Transcribe only what runs from the line containing "2576x868 pixels." through the final line below, exactly, and leave every picture out.

• • •

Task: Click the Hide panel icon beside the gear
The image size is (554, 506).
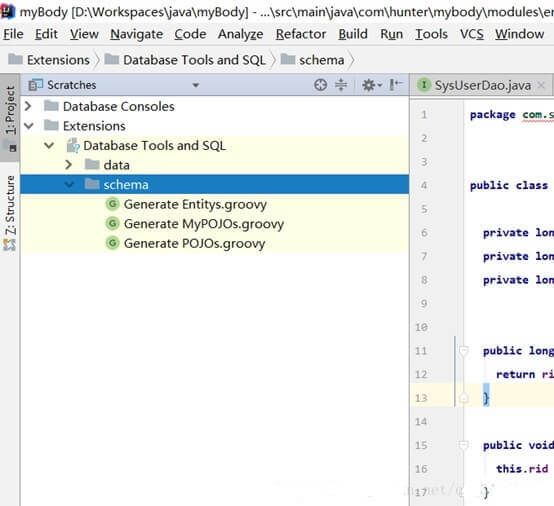Action: click(395, 85)

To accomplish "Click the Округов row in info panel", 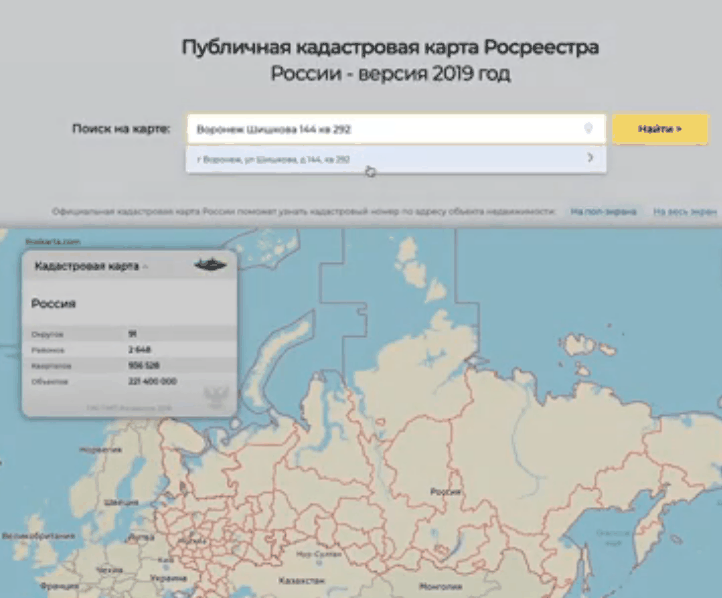I will 128,334.
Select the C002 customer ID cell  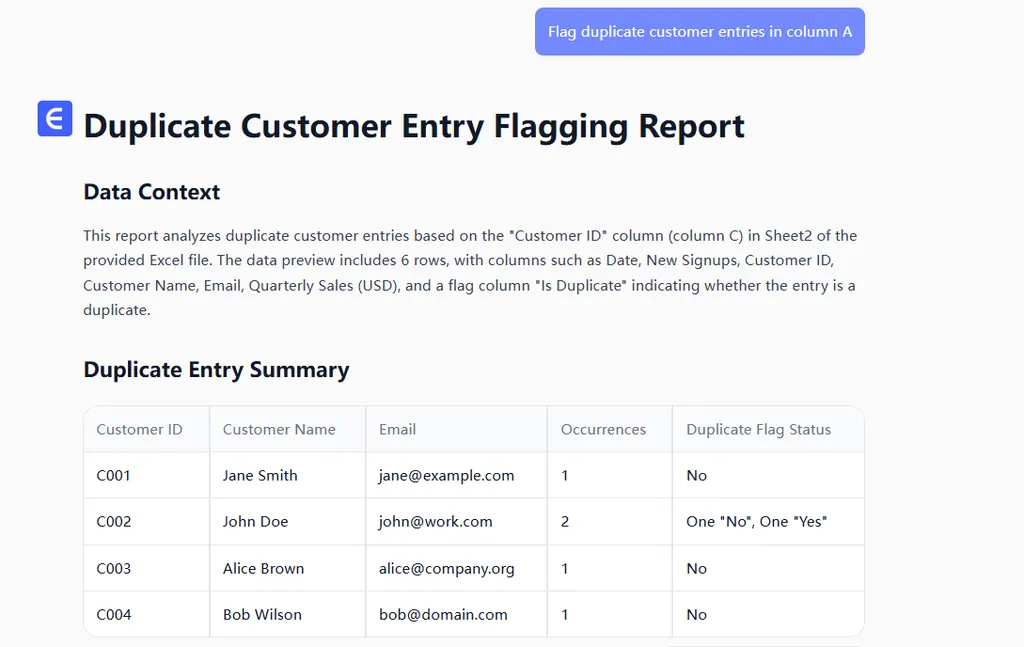pyautogui.click(x=114, y=521)
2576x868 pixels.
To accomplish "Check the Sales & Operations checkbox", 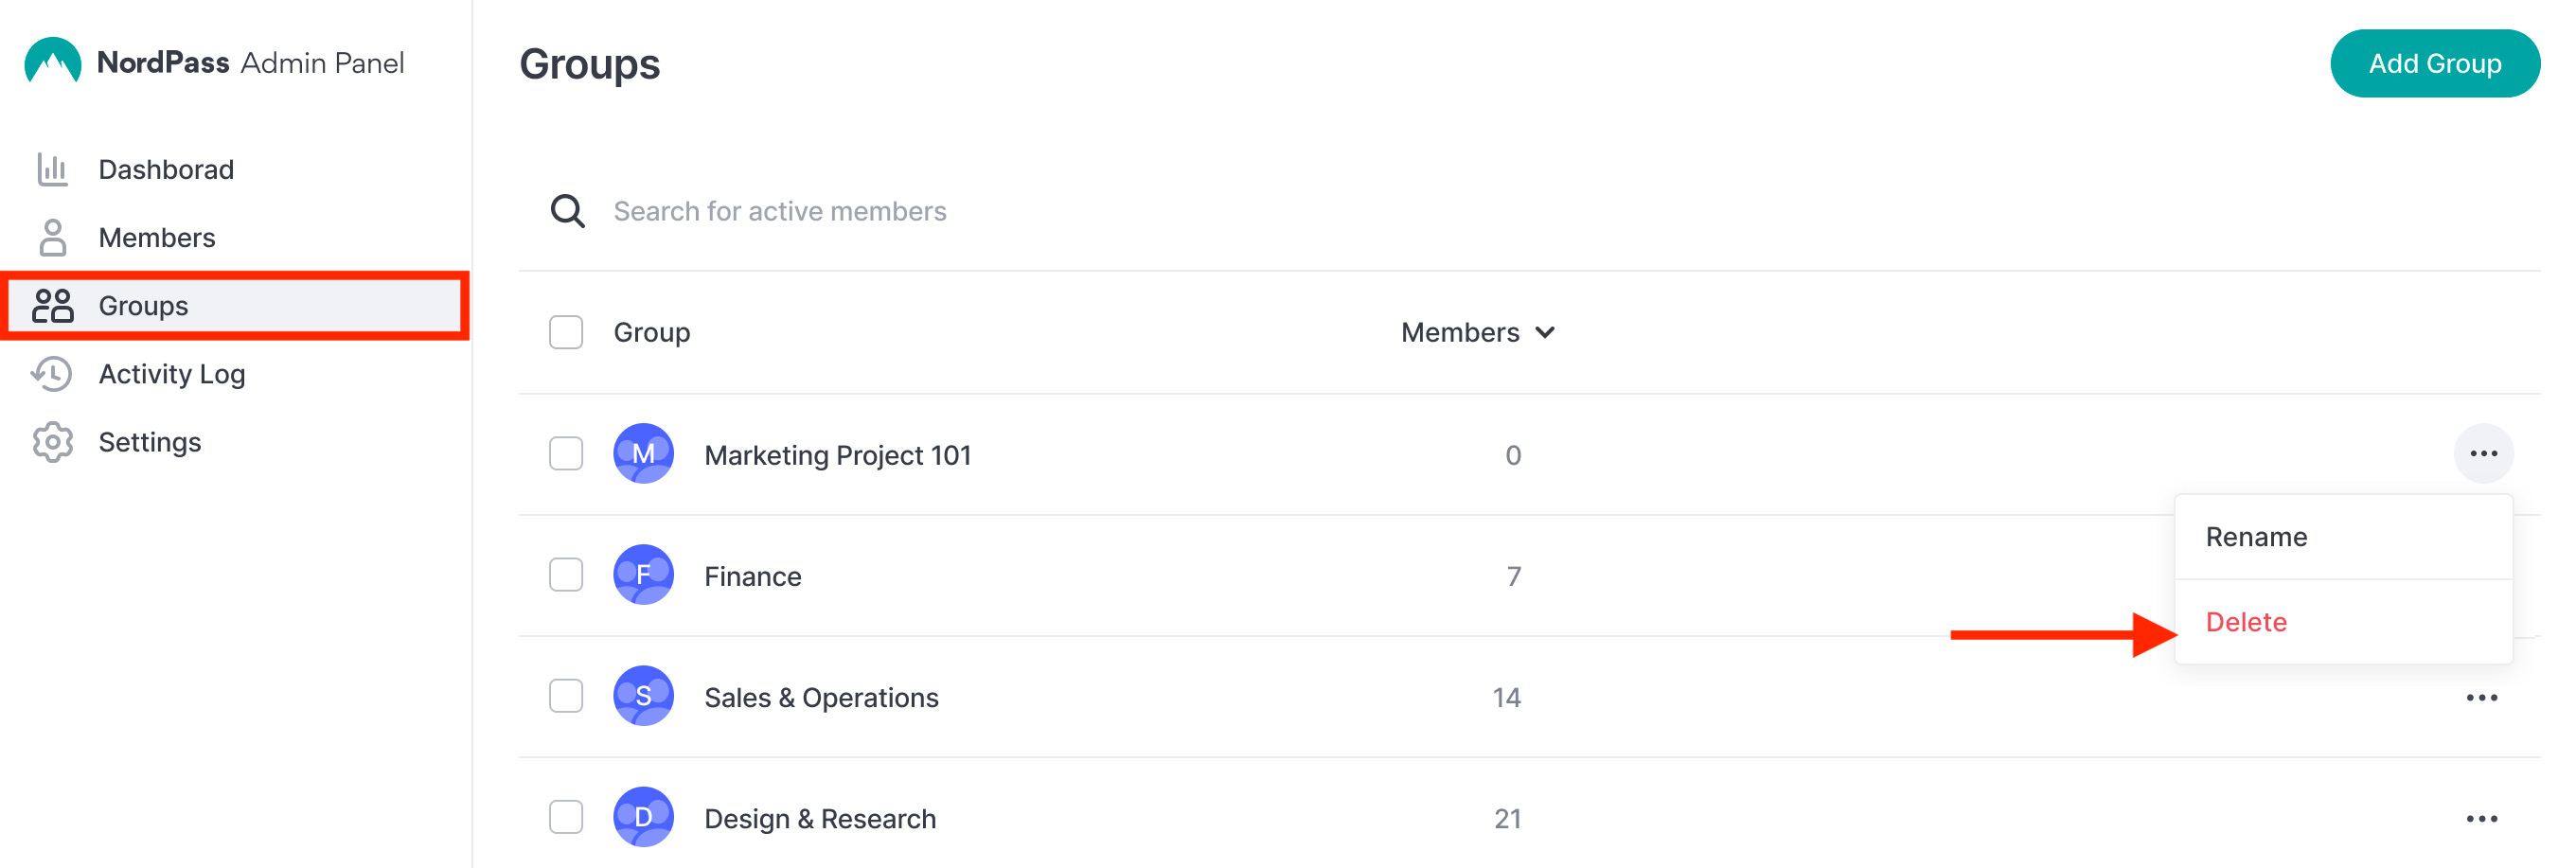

• • •

— Task result —
2576x868 pixels.
To accomplish "Check the Sales & Operations checkbox", 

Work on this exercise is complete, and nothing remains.